To do: Please update the data below by replacing "orange" with "red" and leaving everything else unchanged. Leave the pictures out of your answer.

──────

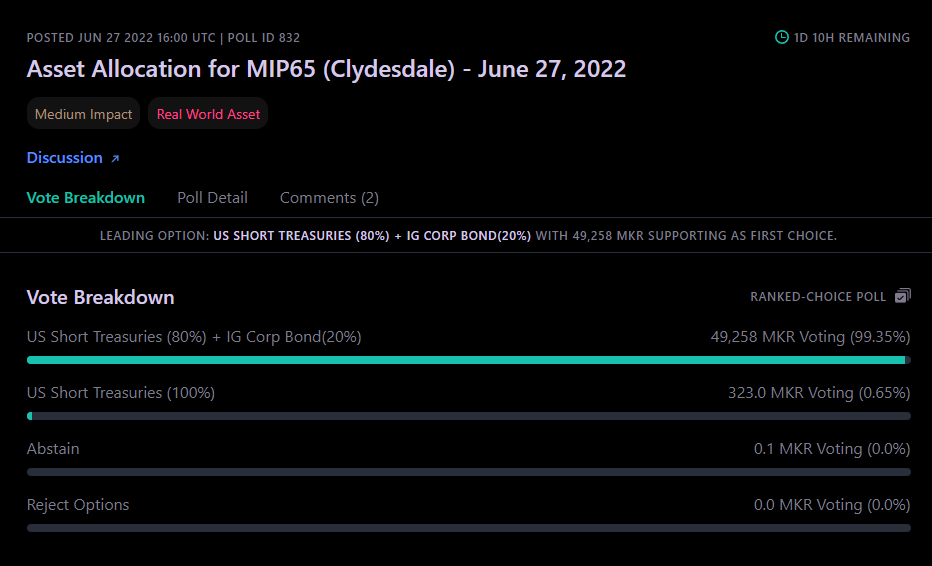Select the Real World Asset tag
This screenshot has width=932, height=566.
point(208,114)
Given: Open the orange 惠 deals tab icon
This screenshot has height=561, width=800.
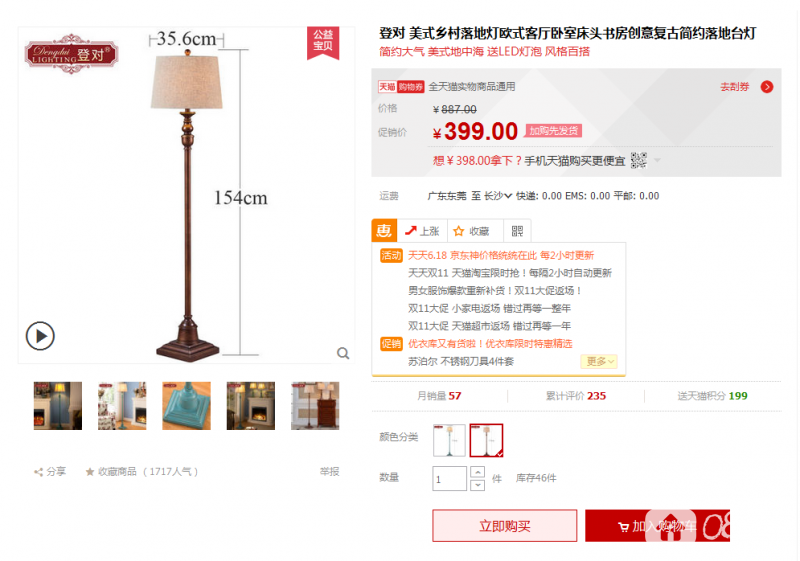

──────

Task answer:
Select the Real World Asset tag
This screenshot has width=932, height=566.
point(208,114)
Given: Open the red 惠 deals tab icon
This screenshot has height=561, width=800.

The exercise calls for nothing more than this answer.